Exercise aim: For the word "Given", return each line of the data in which it occurs.

=== Begin Enclosure ===

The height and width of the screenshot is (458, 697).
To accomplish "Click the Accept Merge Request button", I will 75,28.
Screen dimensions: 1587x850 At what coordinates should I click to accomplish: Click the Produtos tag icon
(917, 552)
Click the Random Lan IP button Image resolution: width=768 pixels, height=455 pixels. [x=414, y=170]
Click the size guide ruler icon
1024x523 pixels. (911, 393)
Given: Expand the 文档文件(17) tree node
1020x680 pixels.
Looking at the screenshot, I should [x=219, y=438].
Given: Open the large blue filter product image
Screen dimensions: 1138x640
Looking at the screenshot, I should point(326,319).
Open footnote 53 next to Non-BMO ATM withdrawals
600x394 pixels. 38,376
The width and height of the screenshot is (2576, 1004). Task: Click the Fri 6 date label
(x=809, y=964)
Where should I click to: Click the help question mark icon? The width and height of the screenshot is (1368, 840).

=== End Enclosure ===

Response area:
Given: Expand the 文档文件(17) tree node
Given: Open the large blue filter product image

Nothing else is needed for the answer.